Monday, November 27, 2017

I think that Ruskin is wrong about reflections

November 27

Mr. Wesson says that he has seen a striped squirrel eating a white-bellied mouse on a wall — had evidently caught it; also that the little dipper is not a coot, - but he appears not to know a coot, and did not recognize the lobed feet when I drew them. Says the little dipper has a bill like a hen, and will not dive at the flash so as to escape, as he has proved. 

Says that a loon can run but little way and very awkwardly, falling on its belly, and cannot rise from the ground. Makes a great noise running on the water before it rises. 

Standing before Stacy's large glass windows this morning, I saw that they were gloriously ground by the frost. I never saw such beautiful feather and fir like frosting. His windows are filled with fancy articles and toys for Christmas and New-Year's presents, but this delicate and graceful outside frosting surpassed them all infinitely.

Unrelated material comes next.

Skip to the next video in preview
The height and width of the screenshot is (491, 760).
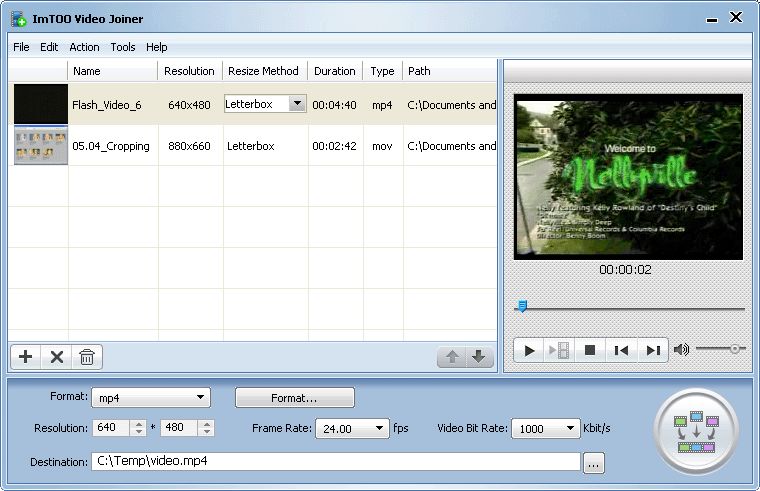(652, 350)
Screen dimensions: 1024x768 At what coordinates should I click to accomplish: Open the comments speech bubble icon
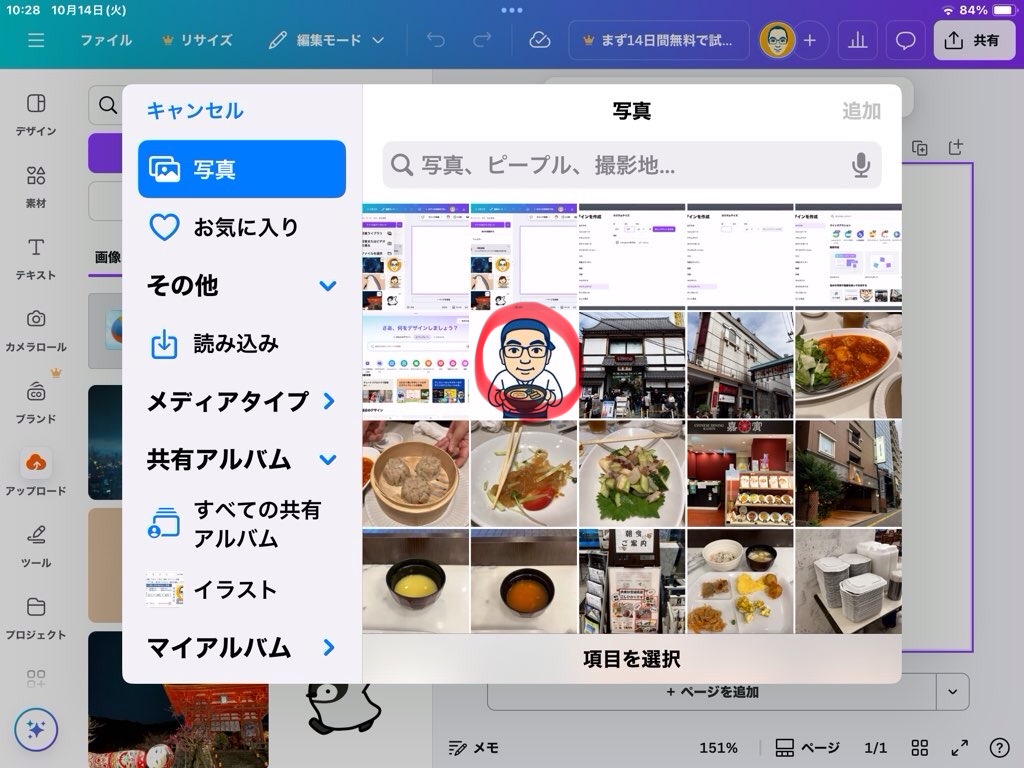(906, 40)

I saw countless feathers with very distinct midribs and fine pinnae. The half of a trunk seemed to rise in each case up along the sash, and these feathers branched off from it all the way, sometimes nearly horizontally. Other crystals looked like pine plumes the size of life. If glass could be ground to look like this, how glorious it would be! You can tell which shopman has the hottest fire within by the frost being melted off. I was never so struck by the gracefulness of the curves in vegetation, and wonder that Ruskin does not refer to frostwork. 

P. M. – Rode to the kiln and quarry by William Farrar's, Carlisle, and to gorge behind Melvin's. 

The direction of the strata at this quarry is like that of Curly-pate and the Easterbrooks quarries, east-northeast by west-southwest, though the latter are very nearly two miles southeast. 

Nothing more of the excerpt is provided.